== MATERIAL PROVIDED
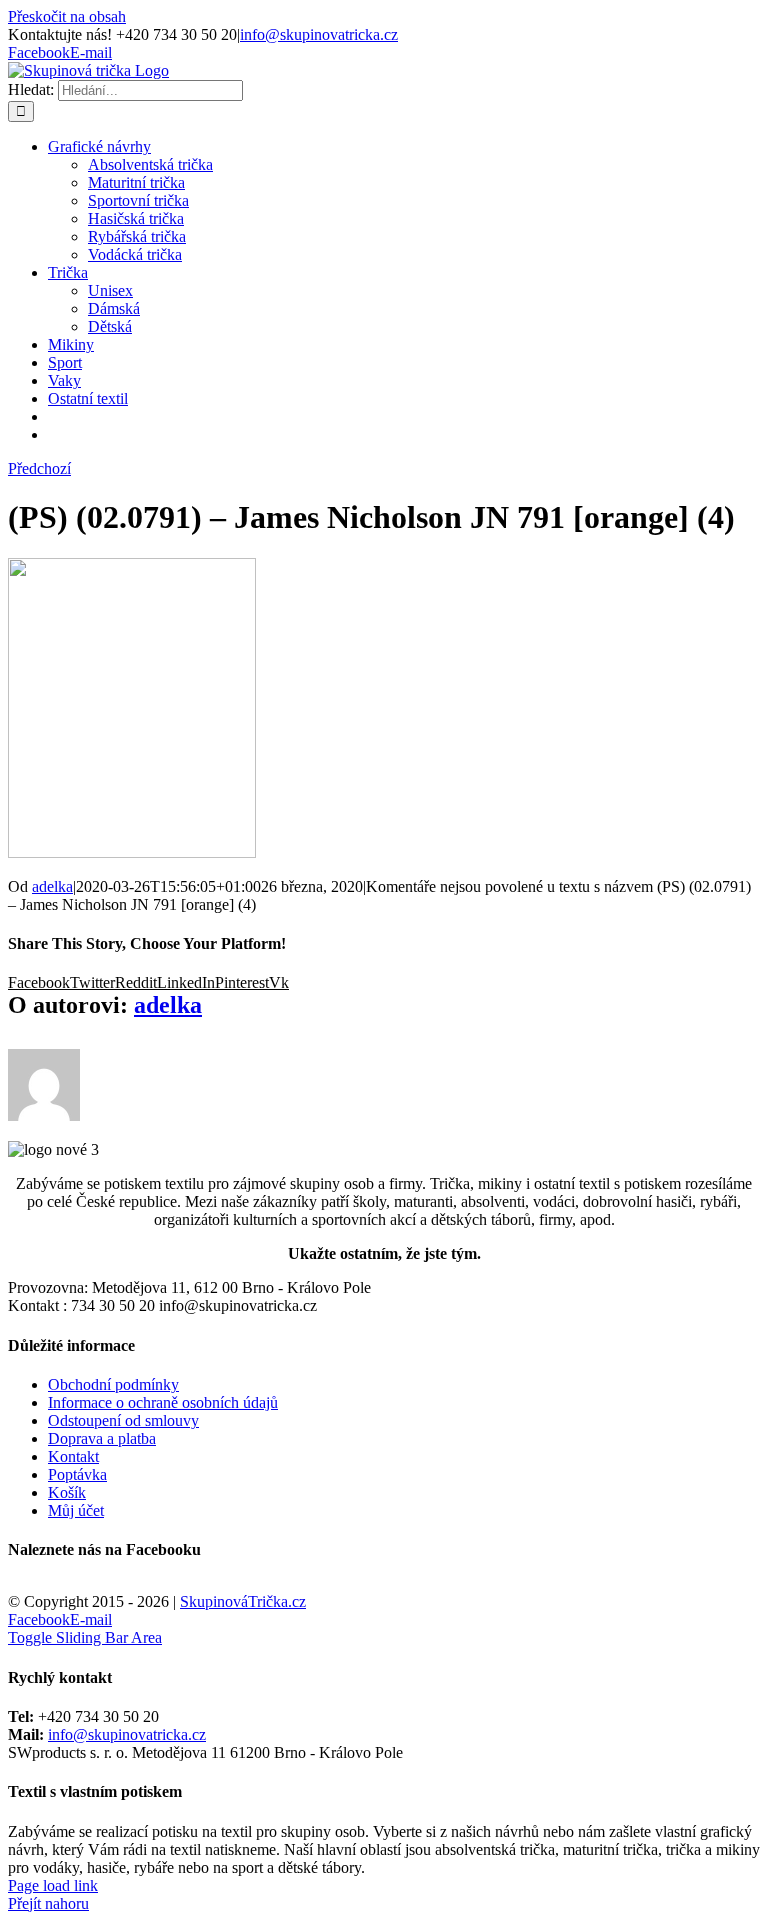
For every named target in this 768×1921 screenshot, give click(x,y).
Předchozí (39, 468)
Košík (67, 1492)
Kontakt (73, 1456)
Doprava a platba (102, 1438)
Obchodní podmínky (113, 1384)
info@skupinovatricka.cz (319, 34)
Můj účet (76, 1510)
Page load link (53, 1885)
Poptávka (77, 1474)
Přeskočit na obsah (67, 16)
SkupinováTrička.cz (243, 1601)
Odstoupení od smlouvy (123, 1420)
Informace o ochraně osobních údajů (163, 1402)
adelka (52, 886)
====
Pictures don't belong in the copy. Restate all the entries exactly.

For every named target in this 768×1921 screenshot, give click(x,y).
Předchozí (39, 468)
Košík (67, 1492)
Kontakt (73, 1456)
Doprava a platba (102, 1438)
Obchodní podmínky (113, 1384)
info@skupinovatricka.cz (319, 34)
Můj účet (76, 1510)
Page load link (53, 1885)
Poptávka (77, 1474)
Přeskočit na obsah (67, 16)
SkupinováTrička.cz (243, 1601)
Odstoupení od smlouvy (123, 1420)
Informace o ochraně osobních údajů (163, 1402)
adelka (52, 886)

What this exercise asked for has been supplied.